Segment Open

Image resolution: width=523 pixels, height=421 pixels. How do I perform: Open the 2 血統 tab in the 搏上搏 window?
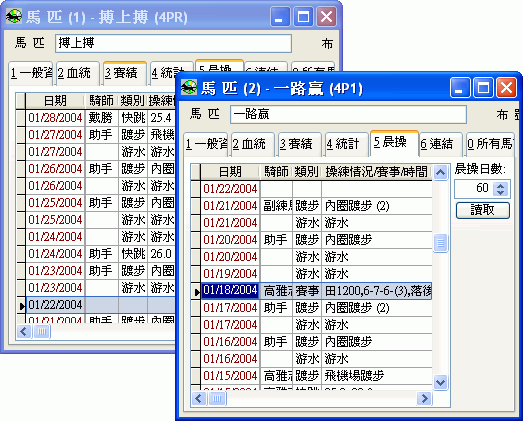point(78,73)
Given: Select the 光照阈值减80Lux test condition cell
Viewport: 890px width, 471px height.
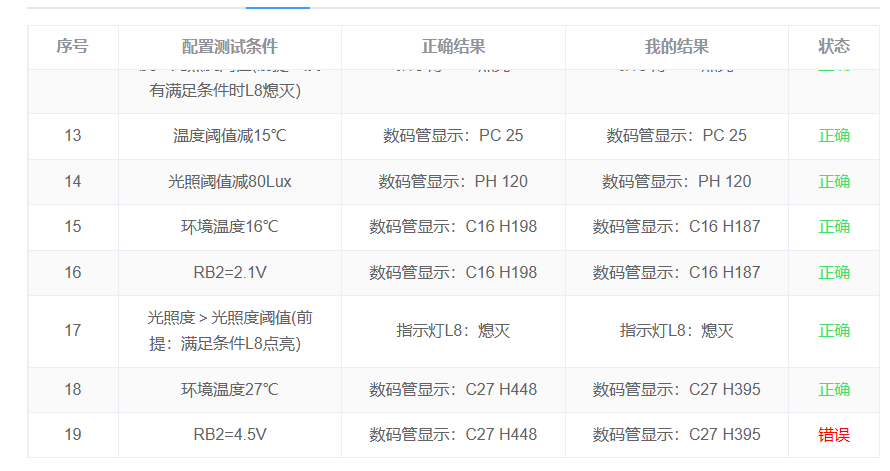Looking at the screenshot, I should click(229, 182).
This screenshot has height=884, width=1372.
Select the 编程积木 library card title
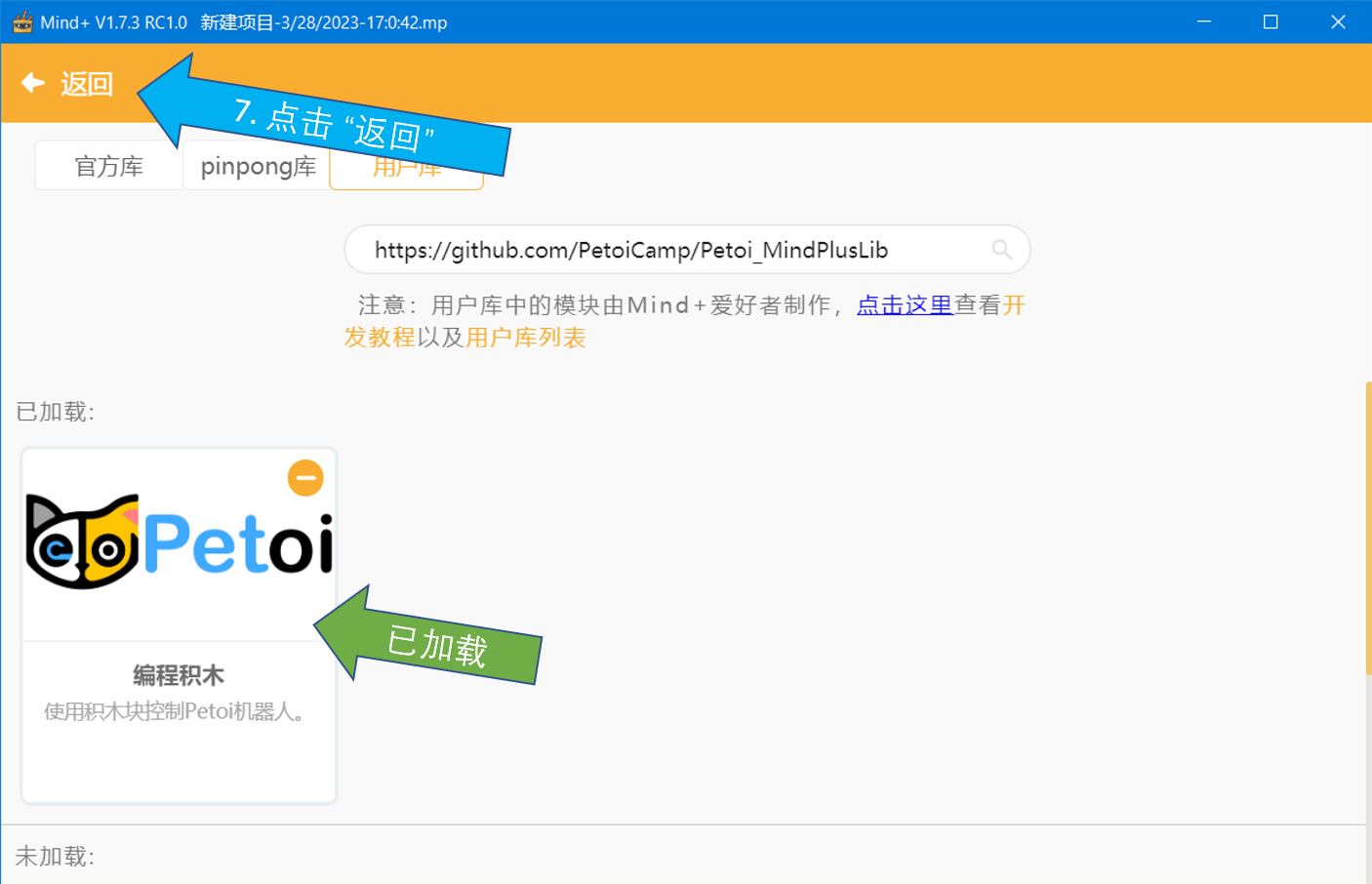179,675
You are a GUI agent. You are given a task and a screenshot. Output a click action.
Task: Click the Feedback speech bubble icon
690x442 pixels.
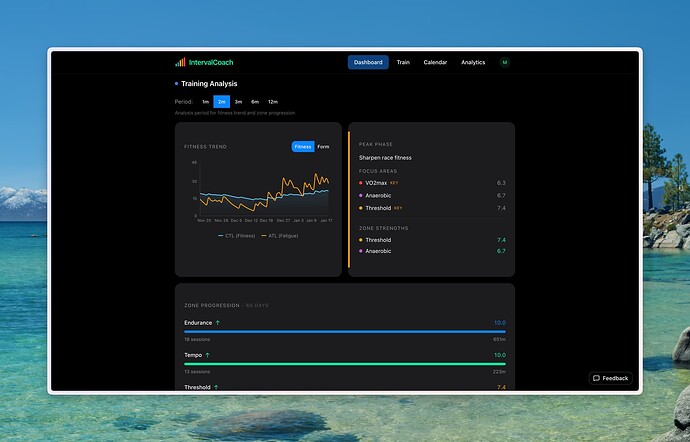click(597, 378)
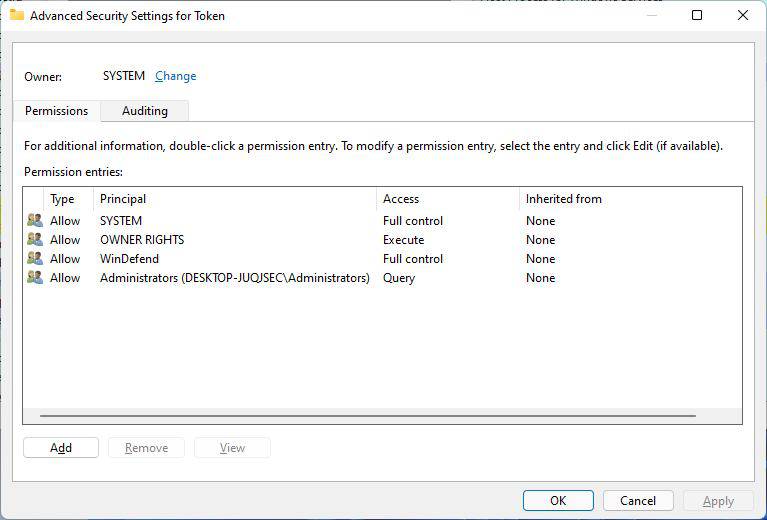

Segment Closed

■ What you need to do ■
The output must match, line for line, the span from the line containing "Task: Click the Feedback speech bubble icon" through the end of the data, with the pictures removed.

■ Exercise answer ■
Task: Click the Feedback speech bubble icon
690x442 pixels.
click(597, 378)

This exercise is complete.